Know some companies you might like to work for? Companies with a need for your particular professional expertise? Don’t just post your resume on some job board and wait to attract their attention; go to them and knock on their doors. Start with company websites, and you’ll likely find those doors are already ajar. Walk on in.

5 Tips For Job Searching on Company Websites

It’s easy enough to find the company websites (Google the name of a firm, and their site will usually pop up in the first one or two listings on the results page). Once there, look for the section marked “careers” or something such. See an available job you like? Before you apply online and submit your resume, consider the following:

  1. Browse the rest of the website, particularly sections marked “Products & Services” (make sure you fully understand what they do), and “Press Releases” or “News” (get yourself up-to-date on company happenings). The more you know about the company, it’s products/services and philosophy, the better your chances in both the application and interview process.
  2. Study the requirements to the position you’re most interested in. Customize your resume to highlight your specific qualifications that match those requirements. Don’t make stuff up, but if the job requires SAS programming skills, dig that nugget out of the bowels of your resume and present it front-and-center in your Profile Section. That’s the idea. Now you’re targeting.

■ **Data block**
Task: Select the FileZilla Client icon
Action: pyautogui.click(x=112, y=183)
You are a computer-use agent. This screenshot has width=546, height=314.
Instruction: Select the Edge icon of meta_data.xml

■ **Set of tasks**
1: In the job-search text, shorten the paragraph that begins "It's easy enough to find the company websites" while keeping its main facts.
2: Resume the job-search text after its last sentence, "Now you're targeting."

■ **Expected responses**
1: Company websites are easy to find: Google the firm's name, and its site usually appears in the first one or two results. On the site, look for a "careers" section or something similar. If you see a job you like, weigh the following points before applying online and submitting your resume.

2:
  3. If possible, avoid sending your resume to the HR department. In most cases, it will be unavoidable. But in some cases, with a little bit of investigative work, you can identify the Hiring Manger for the job you’re seeking. If the position opening lists a “reports to…” try to identify that person via a “Profiles” or “Personnel” page. When at all possible, pitch to that person.
  4. Don’t overlook the often fine-print instructions for submitting your application. Don’t blow your chance for an interview by attaching a ‘confidential’ resume when they specifically ask that all resumes include your name and contact information.
  5. Application submitted? Great. Now, don’t sit back and wait for the phone to ring. Find the next company you’d like to work for, and repeat steps 1-5.

Job search success comes about by developing a campaign and working that campaign every day.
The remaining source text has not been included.